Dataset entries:
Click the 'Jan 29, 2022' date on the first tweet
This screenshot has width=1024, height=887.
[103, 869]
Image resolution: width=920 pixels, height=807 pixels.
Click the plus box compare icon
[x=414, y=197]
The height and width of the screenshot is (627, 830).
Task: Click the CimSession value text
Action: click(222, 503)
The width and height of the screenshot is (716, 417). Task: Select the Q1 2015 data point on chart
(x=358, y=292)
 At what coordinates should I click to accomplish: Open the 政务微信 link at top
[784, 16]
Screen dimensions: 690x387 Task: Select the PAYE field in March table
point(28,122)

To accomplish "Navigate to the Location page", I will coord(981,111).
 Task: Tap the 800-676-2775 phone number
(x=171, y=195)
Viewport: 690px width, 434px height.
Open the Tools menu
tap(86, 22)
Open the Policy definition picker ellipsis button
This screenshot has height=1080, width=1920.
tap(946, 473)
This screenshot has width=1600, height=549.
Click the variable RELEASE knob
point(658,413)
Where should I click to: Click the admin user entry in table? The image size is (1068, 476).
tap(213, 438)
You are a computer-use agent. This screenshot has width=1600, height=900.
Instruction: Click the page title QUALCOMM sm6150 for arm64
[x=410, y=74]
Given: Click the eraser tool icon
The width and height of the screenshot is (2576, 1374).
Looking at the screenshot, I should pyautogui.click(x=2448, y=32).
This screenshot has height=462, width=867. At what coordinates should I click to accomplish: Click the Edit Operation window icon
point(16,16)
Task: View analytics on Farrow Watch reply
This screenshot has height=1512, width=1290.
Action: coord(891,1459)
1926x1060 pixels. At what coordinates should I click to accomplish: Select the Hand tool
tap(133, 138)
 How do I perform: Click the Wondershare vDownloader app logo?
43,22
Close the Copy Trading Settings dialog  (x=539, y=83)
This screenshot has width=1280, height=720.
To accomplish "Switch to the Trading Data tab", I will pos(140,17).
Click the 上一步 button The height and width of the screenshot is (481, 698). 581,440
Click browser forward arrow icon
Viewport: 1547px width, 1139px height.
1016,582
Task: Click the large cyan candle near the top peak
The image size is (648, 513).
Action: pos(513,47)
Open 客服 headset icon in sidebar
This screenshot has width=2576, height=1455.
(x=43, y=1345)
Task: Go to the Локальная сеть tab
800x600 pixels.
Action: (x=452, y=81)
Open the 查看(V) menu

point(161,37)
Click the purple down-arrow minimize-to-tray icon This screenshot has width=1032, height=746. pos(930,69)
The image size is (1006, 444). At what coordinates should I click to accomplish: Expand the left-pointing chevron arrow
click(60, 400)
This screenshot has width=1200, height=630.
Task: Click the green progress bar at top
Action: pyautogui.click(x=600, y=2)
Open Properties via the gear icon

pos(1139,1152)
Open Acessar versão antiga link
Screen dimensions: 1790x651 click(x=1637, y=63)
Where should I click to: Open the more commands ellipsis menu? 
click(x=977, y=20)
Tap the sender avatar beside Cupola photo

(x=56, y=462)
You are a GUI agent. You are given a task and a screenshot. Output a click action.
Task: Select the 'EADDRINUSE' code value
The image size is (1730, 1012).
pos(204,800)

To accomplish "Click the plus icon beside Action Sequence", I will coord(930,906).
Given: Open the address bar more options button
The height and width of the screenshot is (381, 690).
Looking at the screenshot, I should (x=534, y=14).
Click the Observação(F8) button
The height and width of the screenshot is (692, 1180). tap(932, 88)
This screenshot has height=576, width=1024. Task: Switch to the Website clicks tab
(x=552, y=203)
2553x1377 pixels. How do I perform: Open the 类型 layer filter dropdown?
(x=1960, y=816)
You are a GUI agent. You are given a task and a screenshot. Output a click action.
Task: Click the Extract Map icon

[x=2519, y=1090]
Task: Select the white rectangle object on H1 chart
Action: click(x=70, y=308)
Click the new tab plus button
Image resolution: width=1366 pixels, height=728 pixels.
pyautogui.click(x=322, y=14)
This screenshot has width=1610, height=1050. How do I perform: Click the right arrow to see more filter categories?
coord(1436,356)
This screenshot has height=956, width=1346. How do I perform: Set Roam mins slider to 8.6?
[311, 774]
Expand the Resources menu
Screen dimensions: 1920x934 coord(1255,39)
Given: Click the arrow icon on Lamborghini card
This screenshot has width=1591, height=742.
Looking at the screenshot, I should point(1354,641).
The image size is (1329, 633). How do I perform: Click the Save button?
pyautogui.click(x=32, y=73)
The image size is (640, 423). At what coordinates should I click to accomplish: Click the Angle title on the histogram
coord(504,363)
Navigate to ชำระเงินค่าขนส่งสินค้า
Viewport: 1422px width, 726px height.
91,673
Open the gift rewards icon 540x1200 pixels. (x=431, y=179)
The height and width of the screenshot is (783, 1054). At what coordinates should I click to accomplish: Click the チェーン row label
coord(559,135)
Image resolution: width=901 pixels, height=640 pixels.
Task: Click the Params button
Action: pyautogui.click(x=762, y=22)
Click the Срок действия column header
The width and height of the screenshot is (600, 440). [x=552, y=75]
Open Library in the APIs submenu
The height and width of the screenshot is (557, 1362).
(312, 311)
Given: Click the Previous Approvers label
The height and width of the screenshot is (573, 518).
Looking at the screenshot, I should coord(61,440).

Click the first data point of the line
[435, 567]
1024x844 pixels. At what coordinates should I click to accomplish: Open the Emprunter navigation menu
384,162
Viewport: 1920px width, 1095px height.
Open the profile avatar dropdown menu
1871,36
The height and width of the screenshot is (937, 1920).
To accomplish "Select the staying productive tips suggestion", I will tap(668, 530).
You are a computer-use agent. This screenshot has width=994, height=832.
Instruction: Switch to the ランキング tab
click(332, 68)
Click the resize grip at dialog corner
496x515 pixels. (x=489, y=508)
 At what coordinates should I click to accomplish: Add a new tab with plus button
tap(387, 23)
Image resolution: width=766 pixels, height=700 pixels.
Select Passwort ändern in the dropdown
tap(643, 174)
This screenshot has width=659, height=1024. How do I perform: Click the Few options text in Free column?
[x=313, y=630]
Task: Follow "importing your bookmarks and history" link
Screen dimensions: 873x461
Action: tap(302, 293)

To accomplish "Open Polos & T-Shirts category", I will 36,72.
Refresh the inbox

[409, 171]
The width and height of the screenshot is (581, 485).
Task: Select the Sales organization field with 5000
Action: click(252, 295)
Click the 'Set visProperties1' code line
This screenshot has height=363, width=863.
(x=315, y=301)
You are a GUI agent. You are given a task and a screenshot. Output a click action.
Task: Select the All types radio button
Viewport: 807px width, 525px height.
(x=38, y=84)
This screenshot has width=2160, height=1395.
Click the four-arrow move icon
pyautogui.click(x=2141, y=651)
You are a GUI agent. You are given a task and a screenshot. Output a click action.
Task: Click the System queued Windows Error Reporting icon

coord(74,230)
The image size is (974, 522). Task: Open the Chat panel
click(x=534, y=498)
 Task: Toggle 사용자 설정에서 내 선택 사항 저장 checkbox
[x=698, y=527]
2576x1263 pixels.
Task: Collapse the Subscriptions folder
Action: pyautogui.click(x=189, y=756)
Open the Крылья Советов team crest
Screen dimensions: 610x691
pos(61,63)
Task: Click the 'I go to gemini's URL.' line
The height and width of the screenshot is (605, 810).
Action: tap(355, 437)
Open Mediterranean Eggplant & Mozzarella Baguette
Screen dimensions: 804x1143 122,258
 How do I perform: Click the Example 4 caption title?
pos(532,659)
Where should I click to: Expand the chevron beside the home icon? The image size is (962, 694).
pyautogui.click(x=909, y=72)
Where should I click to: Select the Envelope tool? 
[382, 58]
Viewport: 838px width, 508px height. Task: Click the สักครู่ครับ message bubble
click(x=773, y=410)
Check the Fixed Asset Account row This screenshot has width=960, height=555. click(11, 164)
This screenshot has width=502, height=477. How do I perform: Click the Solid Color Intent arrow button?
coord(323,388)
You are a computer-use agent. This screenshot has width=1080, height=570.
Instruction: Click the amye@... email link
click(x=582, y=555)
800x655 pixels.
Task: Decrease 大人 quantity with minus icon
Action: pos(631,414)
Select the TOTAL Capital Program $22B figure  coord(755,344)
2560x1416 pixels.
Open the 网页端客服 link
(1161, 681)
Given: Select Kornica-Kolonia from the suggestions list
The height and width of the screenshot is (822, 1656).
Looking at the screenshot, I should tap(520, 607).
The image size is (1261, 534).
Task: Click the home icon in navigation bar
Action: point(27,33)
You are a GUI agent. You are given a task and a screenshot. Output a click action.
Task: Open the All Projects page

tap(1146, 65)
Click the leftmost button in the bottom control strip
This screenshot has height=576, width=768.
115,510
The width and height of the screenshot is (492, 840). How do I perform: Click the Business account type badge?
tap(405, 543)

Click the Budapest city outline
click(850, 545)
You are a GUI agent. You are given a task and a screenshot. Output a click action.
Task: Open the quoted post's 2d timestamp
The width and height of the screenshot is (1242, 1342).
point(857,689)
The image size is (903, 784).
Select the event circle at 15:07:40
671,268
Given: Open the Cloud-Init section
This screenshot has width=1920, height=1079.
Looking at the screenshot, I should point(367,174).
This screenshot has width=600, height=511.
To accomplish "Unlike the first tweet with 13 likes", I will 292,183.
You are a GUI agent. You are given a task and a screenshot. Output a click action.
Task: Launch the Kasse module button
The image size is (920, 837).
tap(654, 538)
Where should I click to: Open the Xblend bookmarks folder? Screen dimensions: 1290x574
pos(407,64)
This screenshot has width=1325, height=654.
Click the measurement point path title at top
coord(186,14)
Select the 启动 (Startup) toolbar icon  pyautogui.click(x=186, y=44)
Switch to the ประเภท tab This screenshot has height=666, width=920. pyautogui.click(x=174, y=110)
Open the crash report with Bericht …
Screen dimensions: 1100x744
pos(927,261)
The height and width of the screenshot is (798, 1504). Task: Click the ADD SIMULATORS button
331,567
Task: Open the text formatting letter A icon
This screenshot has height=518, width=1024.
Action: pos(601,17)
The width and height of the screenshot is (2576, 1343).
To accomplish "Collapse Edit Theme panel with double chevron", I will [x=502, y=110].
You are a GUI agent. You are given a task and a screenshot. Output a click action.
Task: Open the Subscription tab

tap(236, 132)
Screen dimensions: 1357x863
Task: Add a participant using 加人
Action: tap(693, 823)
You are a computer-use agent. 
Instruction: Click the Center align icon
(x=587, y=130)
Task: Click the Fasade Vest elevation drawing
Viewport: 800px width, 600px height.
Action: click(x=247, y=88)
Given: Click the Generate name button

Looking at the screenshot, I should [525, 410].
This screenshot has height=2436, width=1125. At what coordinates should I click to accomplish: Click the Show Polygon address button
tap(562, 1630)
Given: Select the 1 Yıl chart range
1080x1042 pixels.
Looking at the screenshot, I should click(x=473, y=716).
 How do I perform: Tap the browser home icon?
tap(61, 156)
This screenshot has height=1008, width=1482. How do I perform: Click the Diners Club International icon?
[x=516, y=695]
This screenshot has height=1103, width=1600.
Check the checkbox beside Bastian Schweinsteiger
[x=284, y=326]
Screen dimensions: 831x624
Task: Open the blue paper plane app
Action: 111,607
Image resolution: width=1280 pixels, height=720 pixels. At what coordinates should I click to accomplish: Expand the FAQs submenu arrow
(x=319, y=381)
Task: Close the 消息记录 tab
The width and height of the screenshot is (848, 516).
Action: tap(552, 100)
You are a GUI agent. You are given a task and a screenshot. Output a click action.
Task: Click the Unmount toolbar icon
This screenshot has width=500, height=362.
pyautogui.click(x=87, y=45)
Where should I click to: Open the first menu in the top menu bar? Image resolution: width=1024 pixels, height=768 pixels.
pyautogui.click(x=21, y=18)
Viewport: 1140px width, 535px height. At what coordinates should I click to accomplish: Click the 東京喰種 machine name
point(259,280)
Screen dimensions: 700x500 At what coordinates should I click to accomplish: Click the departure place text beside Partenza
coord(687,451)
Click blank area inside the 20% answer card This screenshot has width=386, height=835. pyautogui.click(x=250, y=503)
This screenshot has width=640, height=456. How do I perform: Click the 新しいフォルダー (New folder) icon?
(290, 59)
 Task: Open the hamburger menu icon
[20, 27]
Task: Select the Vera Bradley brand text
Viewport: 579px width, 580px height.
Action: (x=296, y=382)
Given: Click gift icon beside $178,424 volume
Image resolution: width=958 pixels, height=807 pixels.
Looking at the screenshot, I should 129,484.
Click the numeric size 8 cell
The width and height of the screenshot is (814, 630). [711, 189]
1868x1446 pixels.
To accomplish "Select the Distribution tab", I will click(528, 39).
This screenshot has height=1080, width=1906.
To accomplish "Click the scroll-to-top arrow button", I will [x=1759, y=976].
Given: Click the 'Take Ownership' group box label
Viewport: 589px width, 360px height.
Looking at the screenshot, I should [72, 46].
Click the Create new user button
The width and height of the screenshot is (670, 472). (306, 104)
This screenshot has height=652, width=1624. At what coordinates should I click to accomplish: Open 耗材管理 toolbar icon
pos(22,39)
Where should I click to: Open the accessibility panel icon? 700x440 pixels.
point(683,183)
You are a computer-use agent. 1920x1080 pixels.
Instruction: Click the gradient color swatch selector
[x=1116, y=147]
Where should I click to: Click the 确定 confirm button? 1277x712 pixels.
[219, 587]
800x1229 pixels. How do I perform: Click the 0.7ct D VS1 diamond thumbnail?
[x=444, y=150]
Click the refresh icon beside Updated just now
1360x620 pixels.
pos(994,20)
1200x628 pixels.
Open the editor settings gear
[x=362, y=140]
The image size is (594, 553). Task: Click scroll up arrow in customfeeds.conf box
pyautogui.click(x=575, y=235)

What this task involves
Swap "Viewport" for "Screen size" in the stretch from the line containing "Navigate to ชำระเงินค่าขนส่งสินค้า" through the line containing "tap(387, 23)", and write out those lines again with everything else left as is.

Correct result
Navigate to ชำระเงินค่าขนส่งสินค้า
Screen size: 1422px width, 726px height.
91,673
Open the gift rewards icon 540x1200 pixels. (x=431, y=179)
The height and width of the screenshot is (783, 1054). At what coordinates should I click to accomplish: Click the チェーン row label
coord(559,135)
Image resolution: width=901 pixels, height=640 pixels.
Task: Click the Params button
Action: pyautogui.click(x=762, y=22)
Click the Срок действия column header
The width and height of the screenshot is (600, 440). [x=552, y=75]
Open Library in the APIs submenu
The height and width of the screenshot is (557, 1362).
(312, 311)
Given: Click the Previous Approvers label
The height and width of the screenshot is (573, 518).
Looking at the screenshot, I should coord(61,440).

Click the first data point of the line
[435, 567]
1024x844 pixels. At what coordinates should I click to accomplish: Open the Emprunter navigation menu
384,162
Screen size: 1920px width, 1095px height.
Open the profile avatar dropdown menu
1871,36
The height and width of the screenshot is (937, 1920).
To accomplish "Select the staying productive tips suggestion", I will tap(668, 530).
You are a computer-use agent. This screenshot has width=994, height=832.
Instruction: Switch to the ランキング tab
click(332, 68)
Click the resize grip at dialog corner
496x515 pixels. (x=489, y=508)
 At what coordinates should I click to accomplish: Add a new tab with plus button
tap(387, 23)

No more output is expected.